According to GMK Center, amid the economic weaknesses in Turkey and the EU, the global steel market is experiencing a cyclical decline, with prices down 15-40% since the beginning of the year. This has led to reduced margins for steelmakers, making it difficult for them to maintain operations and compete globally.
European plants are reducing production, laying off workers, and seeking government assistance. Market participants are keen to know how long this situation will last and whether raw material price dynamics will improve the steel companies’ situation.
Iron ore prices traditionally depend on steel production dynamics in China, influenced by the state of the Chinese economy. The Chinese government has implemented measures to refinance local government debt, positively impacting infrastructure investment. Further stimulus measures are expected, including a program to refinance hidden debts and a new stimulus package.
Despite these measures, China’s domestic steel consumption and overall economic development are unlikely to see radical changes. China has been experiencing deflation for six consecutive quarters, with stagnating industrial production. Weak domestic demand has led to excessive steel production capacity, resulting in surplus products being exported globally. China’s steel exports in 2024 are likely to exceed the record level of 2015.
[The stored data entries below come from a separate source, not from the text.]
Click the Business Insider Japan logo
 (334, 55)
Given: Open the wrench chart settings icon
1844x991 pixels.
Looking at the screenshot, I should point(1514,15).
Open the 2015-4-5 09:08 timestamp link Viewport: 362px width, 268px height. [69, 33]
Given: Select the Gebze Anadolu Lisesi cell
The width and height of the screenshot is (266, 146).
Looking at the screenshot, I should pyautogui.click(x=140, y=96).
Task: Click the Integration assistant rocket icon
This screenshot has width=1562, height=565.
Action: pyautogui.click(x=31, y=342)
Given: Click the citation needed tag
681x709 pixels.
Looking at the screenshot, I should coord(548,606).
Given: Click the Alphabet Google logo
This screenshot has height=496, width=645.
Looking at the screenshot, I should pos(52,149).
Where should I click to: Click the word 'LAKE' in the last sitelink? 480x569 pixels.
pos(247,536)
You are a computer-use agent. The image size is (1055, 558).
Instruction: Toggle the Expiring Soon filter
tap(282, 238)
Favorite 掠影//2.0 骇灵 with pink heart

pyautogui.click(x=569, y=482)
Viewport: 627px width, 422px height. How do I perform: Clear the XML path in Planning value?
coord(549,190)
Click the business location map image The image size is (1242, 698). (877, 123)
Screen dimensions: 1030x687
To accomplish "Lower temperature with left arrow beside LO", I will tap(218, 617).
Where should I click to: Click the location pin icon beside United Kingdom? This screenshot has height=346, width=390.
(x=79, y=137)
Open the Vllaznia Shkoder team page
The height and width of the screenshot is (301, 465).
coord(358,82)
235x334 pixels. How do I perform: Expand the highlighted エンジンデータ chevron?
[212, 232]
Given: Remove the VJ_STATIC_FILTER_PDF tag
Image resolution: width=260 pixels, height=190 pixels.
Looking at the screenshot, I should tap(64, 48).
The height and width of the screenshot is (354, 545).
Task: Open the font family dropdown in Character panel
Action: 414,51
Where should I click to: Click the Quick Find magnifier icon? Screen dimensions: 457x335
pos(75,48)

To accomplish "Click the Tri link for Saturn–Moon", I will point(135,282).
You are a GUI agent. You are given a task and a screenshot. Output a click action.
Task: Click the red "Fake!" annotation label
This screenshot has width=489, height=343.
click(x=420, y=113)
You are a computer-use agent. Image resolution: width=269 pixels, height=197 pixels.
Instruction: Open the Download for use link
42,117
The decline in steel production in China is inevitable, with government and central bank measures only mitigating the decline. In the coming months, these incentives will support steel production in China, keeping iron ore prices above $100 per tonne. In the long term, with a good supply of iron ore and declining steel production in China, prices are expected to gradually decline, with an average price of $95/t next year.
Scrap could compete with iron ore to some extent, but the current price dynamics suggest a challenging market environment for steelmakers.